Local Area Man Asked to For Comment About Local Area Man
Wednesday night reporters from 30 Days of Write were dispatched to the far ends of the internet in search of a story with the dry wit and sardonic prose of the Onion. Most failed to return from assignment due to breaking updates from a man claiming to drop a deuce after finishing the whole Bloomin' Onion at Outback, exchanging Passover jokes via email (Jesus was just hanging around and had nothing better to do than exchange a few yucks with the staff), or stalking their one true love from high school via Facebook (she really loves me, she just doesn't even know I am yet). Apparently there is also a lot of free porn out there as many chronic mastubators employed by 30DW quickly discovered. On the plus side, recent surging demand for alcohol-free lotion and Kleenex has boosted sales at local retailers.

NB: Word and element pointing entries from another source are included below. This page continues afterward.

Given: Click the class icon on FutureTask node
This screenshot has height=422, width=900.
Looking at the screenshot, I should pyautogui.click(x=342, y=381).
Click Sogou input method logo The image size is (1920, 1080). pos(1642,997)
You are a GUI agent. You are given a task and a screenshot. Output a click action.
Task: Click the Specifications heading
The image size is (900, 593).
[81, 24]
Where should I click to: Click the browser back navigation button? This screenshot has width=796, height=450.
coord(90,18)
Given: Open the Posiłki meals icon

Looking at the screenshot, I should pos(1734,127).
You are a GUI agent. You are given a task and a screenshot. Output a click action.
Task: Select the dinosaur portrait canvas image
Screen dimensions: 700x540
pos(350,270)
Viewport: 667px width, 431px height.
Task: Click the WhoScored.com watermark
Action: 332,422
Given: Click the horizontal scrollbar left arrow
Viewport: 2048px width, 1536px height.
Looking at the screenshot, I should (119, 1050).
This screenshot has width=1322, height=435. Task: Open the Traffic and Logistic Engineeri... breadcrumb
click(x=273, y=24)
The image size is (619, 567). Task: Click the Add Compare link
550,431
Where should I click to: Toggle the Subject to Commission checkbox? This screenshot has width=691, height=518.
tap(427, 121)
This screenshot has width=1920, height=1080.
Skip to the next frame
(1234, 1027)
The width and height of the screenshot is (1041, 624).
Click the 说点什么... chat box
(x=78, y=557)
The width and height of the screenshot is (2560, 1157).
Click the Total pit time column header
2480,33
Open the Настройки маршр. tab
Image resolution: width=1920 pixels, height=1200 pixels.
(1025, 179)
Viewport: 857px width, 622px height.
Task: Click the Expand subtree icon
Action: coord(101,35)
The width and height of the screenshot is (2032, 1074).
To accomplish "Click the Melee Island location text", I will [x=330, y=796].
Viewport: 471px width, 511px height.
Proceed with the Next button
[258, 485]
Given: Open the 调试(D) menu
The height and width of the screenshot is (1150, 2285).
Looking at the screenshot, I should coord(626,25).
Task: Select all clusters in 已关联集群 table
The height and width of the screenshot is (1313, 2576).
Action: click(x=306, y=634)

When asked for comment, a local area man said, "Oh, this is one of them damn meta-jokes you ritalin-addled, post-toasty assholes are so fond of, huh? Well it's not very fucking funny. You think just because half the stories on the Onion are about a 'local area man' doing something to annoy his friends that if you openly comment about that beaten-to-death trope, that it somehow constitutes a joke? Well, mister, I got news for you. Back in my day, a joke needed a punchline or at least a pink monkey puppet thing periodically shouting 'Zoom!' after ribbing members of the audience. Now you dumbasses have your 'irony' and your 'deadpan' and you think you're hot shit. Screw you, Conan O'Lamebrain! Jack Paar will always be the best host of the Tonigh Show. Ever."
The man then proceeded to rip off his clothes and shout "Owls are assholes!" as he ran down South Congress Avenue.